Przedsiębiorcy zrzeszeni w Komitecie Obrony Branży Targowej apelują w liście do premiera Mateusza Morawieckiego o umorzenie całości otrzymanych kwot pomocy z PFR dla firm, a także o rekompensaty w wysokości połowy ubiegłorocznego przychodu dla firm. W środę o 11:00 wyruszyli w okolice Urzędu Rady Ministrów na Spacer dla Branży Targowej, by dostarczyć premierowi petycję ze swoimi żądaniami.
Do tej inicjatywy, swój akces zgłosili m.in. przedsiębiorcy „okołotargowi”, którzy od początku pandemii skazani są na faktyczny niebyt. Z powodu odwołania imprez targowych, od ponad pół roku cierpią na brak zleceń, nie wypracowują żadnych dochodów, stojąc dziś na krawędzi upadku.
Autorzy listu piszą w nim: „Od ponad pół roku, a więc od kiedy trwa pandemia Covid 19, branża targowa praktycznie nie istnieje, a patrząc na nią dziś, już w najbliższej przyszłości czeka ją tragiczny koniec.”
Zapomniane “oczko w głowie”
Jak podkreślają, branża do niedawna traktowana była jako swoiste „oczko w głowie” rządzących, będąc jednym z głównych filarów, także eksportowych, polskiej gospodarki. Sytuacja zmieniła się w marcu. Wtedy to z dnia na dzień organizatorzy branżowych targów musieli je odwołać, przez co pracujące dla nich firmy pozbawione zostały zleceń, a wiec faktycznej możliwości działania i zarabiania. Pomoc z tarcz okazała się zbyt mała, czerwcowe odblokowanie targów – pozorne i właściwie pozbawione znaczenia. Władza pominęła właściwie olbrzymią cześć branży, wykreślając firmy „okołotargowe” z ujętego w tzw. Tarczy Turystycznej wsparcia we wrześniu.

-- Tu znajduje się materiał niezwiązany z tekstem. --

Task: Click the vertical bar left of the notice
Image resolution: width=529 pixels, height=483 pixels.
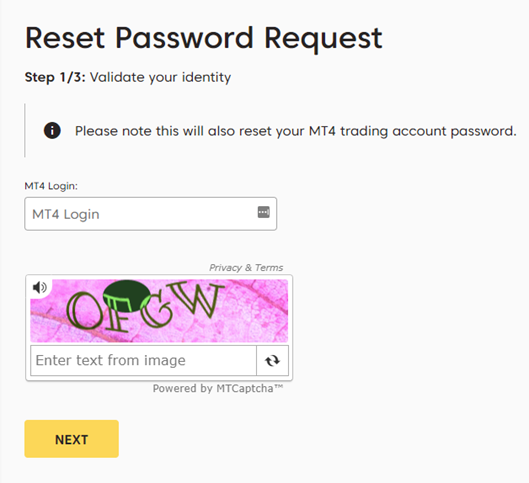Action: click(x=25, y=131)
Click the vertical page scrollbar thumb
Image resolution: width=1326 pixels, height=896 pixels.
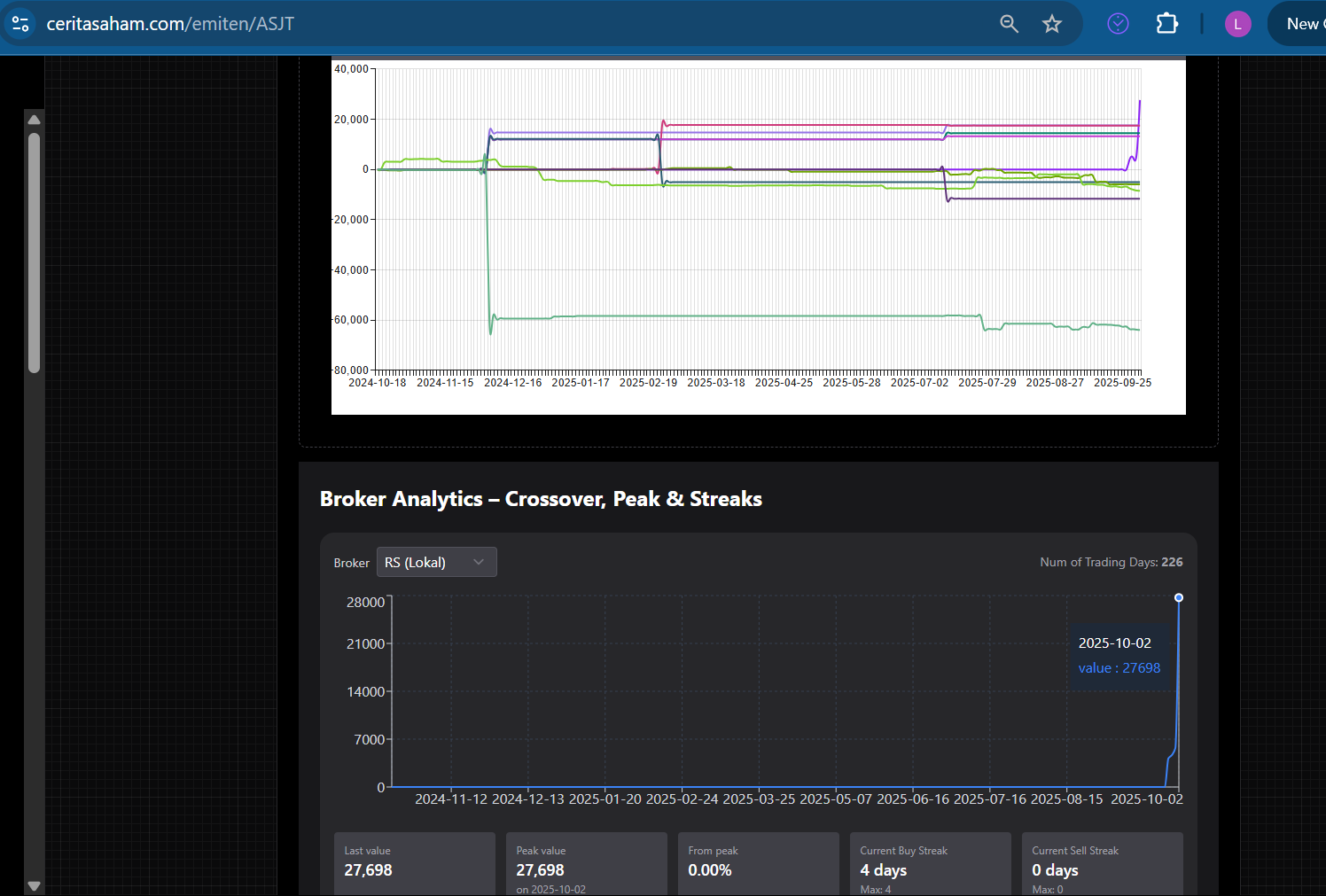35,253
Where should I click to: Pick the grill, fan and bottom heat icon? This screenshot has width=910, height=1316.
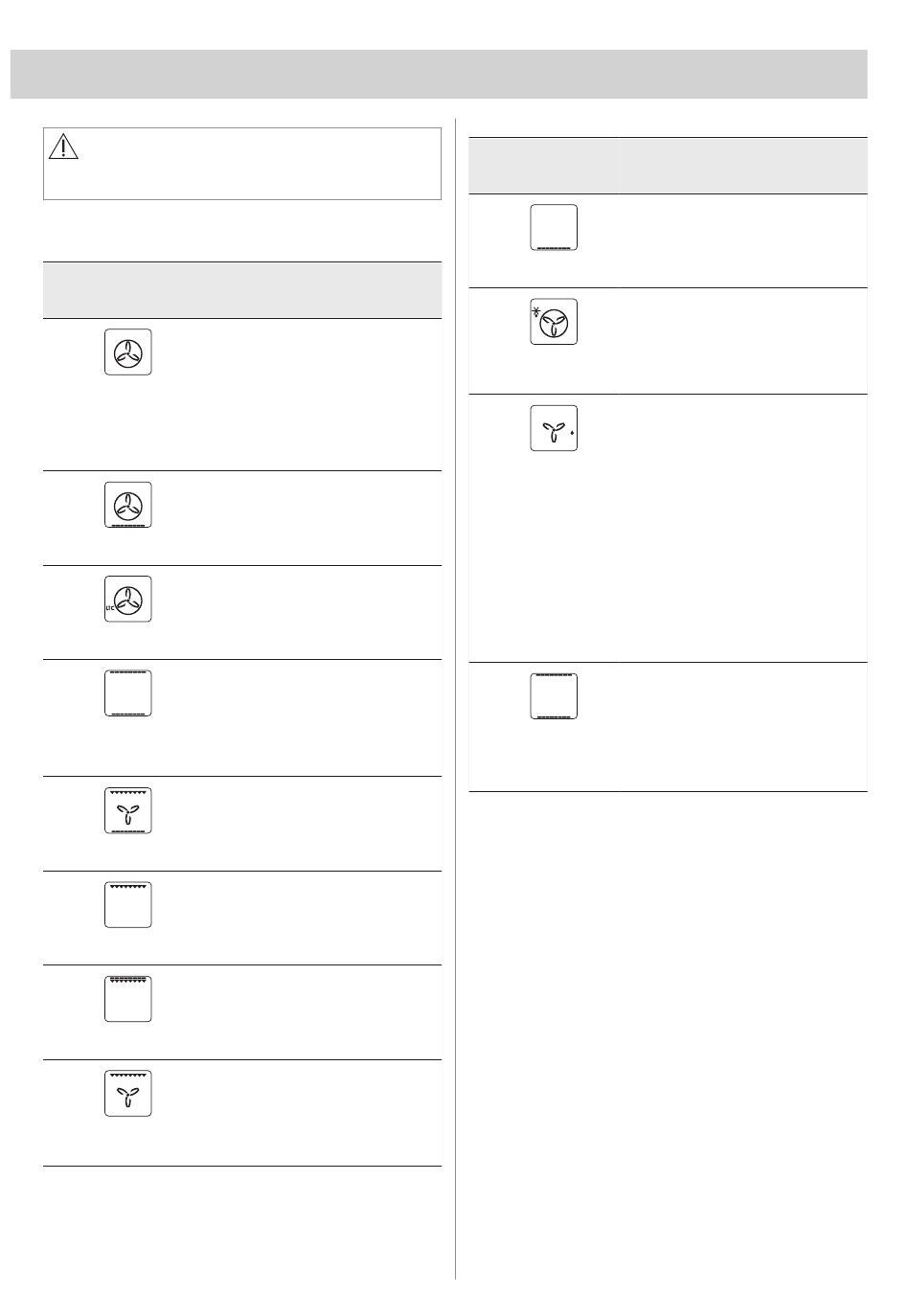coord(128,810)

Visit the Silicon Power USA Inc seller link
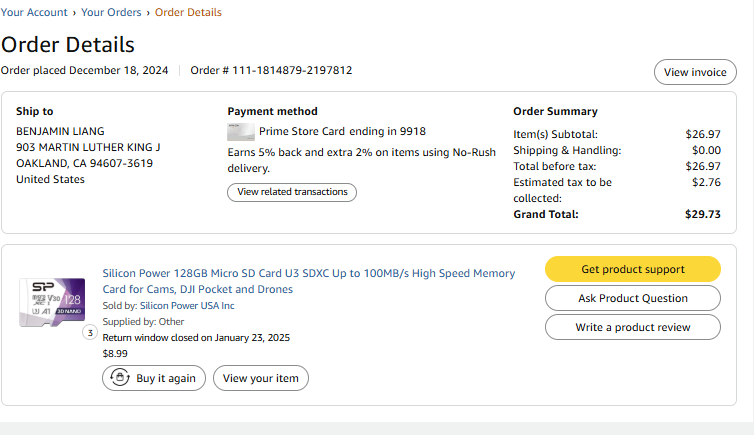point(187,306)
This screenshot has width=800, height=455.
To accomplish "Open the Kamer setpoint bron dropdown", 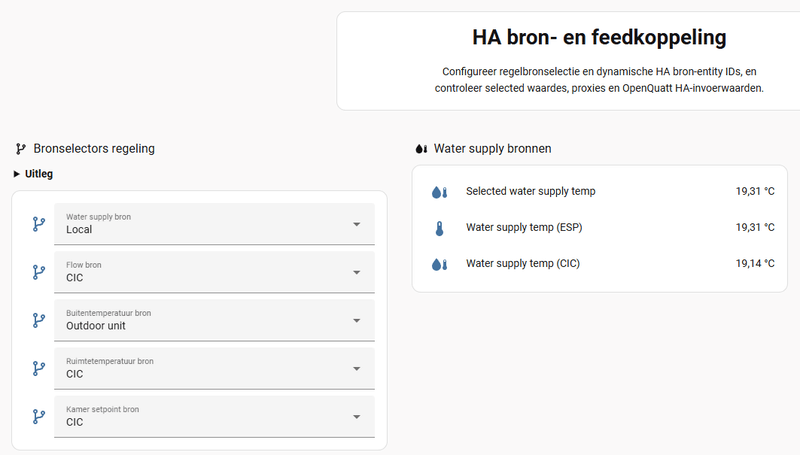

Sygnatariusze listu podkreślają: „Targi to flagowy element polskiej gospodarki. Związanych z nim są dziesiątki tysięcy polskich firm i pracowników, którzy – np. jako podwykonawcy – reprezentują takie sektory jak drzewny, meblowy, metaloplastyczny czy informatyczny. Dziś polski przemysł targowy pozostawiony jest sam sobie.”